Die brand eins auf dem iPad

Mit dem Wirtschaftsmagazin brand eins verbindet mich eine besondere Geschichte, denn damals im 6. Semester habe ich zusammen mit Christian Voigt die Geschichte und das grafische Konzept der Zeitung (und dessen Vorläufer Econy) genauestens unter die Lupe genommen.

Wie es zum guten Ton eines modernen Magazins gehört, ließ eine iPad-Version der brand eins nicht lange auf sich warten. Spannend ist dabei aus meiner Sicht vor allem, ob sich die Macher für den eher mediengerechten Weg entscheidet und eine eigens angepasste »Touchversion« zaubern, oder aber den klassischen Weg wählen und versuchen, die Userexperience des Druckerzeugnisses nachzubilden.

Die brand eins hat sich für Letzteres entschieden. Warum sie das getan hat, kann nur spekuliert werden. Ich vermute, es war schlicht eine Geldfrage. Aber was man dann aus den bescheidenen Mitteln gemacht hat, spricht mich wiederum sehr an.

Letztlich ist die brand-eins-App nicht viel mehr als ein PDF-Viewer mit ein paar speziellen zusätzlichen Funktionen zur Navigation. Angezeigt werden zunächst mal die unveränderten, normal layouteten Seiten des Print-Magazins, wobei erstaunlich ist, wie gut sich die dort verwendete Sabon auf dem iPad lesen lässt. Wenn man das Magazin hochkant hält, wird zunächst die ganze Seite angezeigt, lässt sich aber per Spreizgeste näher ranzoomen. Wechselt man zur Queransicht, wird die gesamte Breite der einzelnen Seite ausgenutzt, und man kann die Ansicht von oben nach unten touchscrollen. Ein Zoom ist in der Queransicht nicht vorgesehen. Dafür kann man eine Ebene zurückgehen und sich die Doppelseitenkompositionen angucken, auch wenn sich der Text dann nicht mehr lesen lässt.

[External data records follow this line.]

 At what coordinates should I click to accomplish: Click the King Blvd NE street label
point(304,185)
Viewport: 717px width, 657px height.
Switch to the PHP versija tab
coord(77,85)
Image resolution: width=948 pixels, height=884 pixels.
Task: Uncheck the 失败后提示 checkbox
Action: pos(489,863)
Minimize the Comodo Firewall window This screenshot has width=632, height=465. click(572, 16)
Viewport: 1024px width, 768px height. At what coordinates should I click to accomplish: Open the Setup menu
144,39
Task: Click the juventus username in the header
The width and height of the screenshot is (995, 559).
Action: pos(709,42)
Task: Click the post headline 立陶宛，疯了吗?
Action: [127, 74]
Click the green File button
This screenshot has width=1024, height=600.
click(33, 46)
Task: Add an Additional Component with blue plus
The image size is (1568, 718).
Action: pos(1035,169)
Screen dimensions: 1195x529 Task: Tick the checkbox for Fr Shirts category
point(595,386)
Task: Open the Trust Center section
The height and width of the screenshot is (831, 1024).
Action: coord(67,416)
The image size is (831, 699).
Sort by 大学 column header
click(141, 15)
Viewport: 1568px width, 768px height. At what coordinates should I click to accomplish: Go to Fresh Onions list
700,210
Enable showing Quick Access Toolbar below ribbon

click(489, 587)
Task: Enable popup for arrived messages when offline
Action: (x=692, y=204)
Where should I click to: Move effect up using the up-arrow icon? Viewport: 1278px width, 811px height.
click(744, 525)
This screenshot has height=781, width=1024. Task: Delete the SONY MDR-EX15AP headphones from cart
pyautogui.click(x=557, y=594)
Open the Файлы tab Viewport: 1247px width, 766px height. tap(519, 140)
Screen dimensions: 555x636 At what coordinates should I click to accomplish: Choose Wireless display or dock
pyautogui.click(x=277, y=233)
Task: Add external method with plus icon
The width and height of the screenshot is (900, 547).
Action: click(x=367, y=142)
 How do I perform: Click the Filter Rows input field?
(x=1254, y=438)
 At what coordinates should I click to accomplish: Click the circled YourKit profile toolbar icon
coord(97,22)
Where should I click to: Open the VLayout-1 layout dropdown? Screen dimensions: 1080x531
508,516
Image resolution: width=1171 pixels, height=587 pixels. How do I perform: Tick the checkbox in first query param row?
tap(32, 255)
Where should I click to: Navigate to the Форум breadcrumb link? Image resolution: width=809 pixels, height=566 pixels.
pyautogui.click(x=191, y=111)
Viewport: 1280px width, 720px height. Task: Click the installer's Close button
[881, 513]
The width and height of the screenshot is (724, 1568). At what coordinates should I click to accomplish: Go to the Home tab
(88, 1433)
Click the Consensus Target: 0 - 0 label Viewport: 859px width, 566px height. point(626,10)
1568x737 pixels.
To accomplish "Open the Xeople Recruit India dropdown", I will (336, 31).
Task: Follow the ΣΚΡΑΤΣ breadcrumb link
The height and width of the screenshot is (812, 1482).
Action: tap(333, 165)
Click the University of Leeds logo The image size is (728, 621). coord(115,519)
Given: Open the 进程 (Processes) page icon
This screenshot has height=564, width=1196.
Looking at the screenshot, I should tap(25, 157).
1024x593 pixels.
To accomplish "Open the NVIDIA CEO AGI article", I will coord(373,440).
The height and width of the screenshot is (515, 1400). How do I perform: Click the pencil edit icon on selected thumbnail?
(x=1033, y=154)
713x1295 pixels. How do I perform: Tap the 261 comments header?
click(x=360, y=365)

Es gibt aber für jeden Artikel einen »Lesemodus«, der den reinen Text ohne jegliches Seitenlayout frei nach unten fließen lässt und dabei die gesamte Breite ausnutzt. In diesem Modus lässt sich der Schriftgrad ein wenig anpassen. Leider merkt sich die App nicht den eingestellten Wert, und beim nächsten Betreten des Lesemodus ist wieder der (zu kleine) Originalschriftgrad voreingestellt. Naja.

Die interaktiven Zusatzfunktionen sind auf das wirklich Sinnvolle reduziert und bieten ein klickbares Inhaltsverzeichnis (als Startseite oder dauerhaft aufrufbares PopOver), Volltextsuche, eine Lesezeichenfunktion und gelegentliche Bildergalerien zum lustigen Swipen. Der Fokus liegt aber ganz klar auf dem linearen Lesen von langen, interessanten Texten. Und das funktioniert wirklich sehr gut, auch wenn man bisweilen ein wenig das Gefühl hat, an einem – wenn auch komfortablen – Microfiche-Lesegerät zu sitzen.

Die App ist selbstredend kostenlos und kommt mit einem vollständigen Probeheft daher. Der Kauf von weiteren Heften geschieht über reguläre In-App-Purchases und kostet € 6,99 pro Ausgabe, was ein wenig billiger ist als die Print-Ausgabe (7,60 €). Da man sich an Apples Preisstufen halten muss, kann man zwar keine völlige Flexibilität erwarten, aber € 4,99 hätten es meiner Meinung auch getan …

Ich denke, dass die brand eins mit ihrer gesamten Philosophie der Reduktion eine angemessene App gebaut hat. Die Grundidee, das Layout des Printheftes zu konservieren und für den Screen verfügbar zu machen, schmeckt mir zwar eigentlich nicht besonders. Aber wenn es denn unbedingt sein muss (und sei es aus schnöden finanziellen Gründen), so hat die brand eins das zumindest sauber, ohne Schnickschnack und insgesamt überzeugend hingekriegt. Ein vorsichtiger Daumen nach oben.